Moody’s: New Suez Canal’s credit-positive effects on Egypt to take time to materlise

Credit ratings provider Moody’s expects “only limited credit-positive effects” for Egypt in the current fiscal year, in light of the expansion of the Suez Canal, it said in a statement Thursday.

Moody’s stressed in a statement that the expansion’s support to Egypt’s credit quality will be through increased current account receipts and government revenues.

“The degree of support [for Egypt’s credit quality] will depend on an acceleration in global trade growth, which seems unlikely to materialise quickly,” the statement added.

Egypt inaugurated a project dubbed by the government as the “New Suez Canal” last Thursday, August 6, 2015.

It involves digging a 35 –kilometres-long canal parallel to the current Suez Canal, to minimise the amount of time ships spend crossing the canal. Additionally, the Suez Canal was made deeper and wider to admit larger ships.

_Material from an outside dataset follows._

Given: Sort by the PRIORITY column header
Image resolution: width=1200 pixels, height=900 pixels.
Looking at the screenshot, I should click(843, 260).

The Suez Canal Authority says the deepening of the canal and drilling a parallel junction to it would double the Suez Canal revenues from $5.3 billion to $13.3 billion in 2023.

The authority expects around 97 ships to daily cross the canal after the expansion by 2023, while the number of ships daily crossing the canal before the project was launched was nearly 49 ships.

A graph in Moody’s statement expects that with the historical average growth, Suez Canal revenues will register at just below $5.6 billion in 2023. For revenues to reach the projected $13.3 billion, Moody’s said Egypt would need a 10 percent increase in world trade growth.

Moody’s said it expects Egypt’s external current account balance to post a deficit of nearly 3 percent of the gross domestic product in the current fiscal year.

It nevertheless referred to the domestic financing of the “New Suez Canal” project, saying it will “shield” net international reserves.

The Egyptian government collected from citizens $8.17 billion (64 billion Egyptian pounds) within 8 working days last September to fund the project, by issuing five-year investment certificates at an interest rate of 12 percent.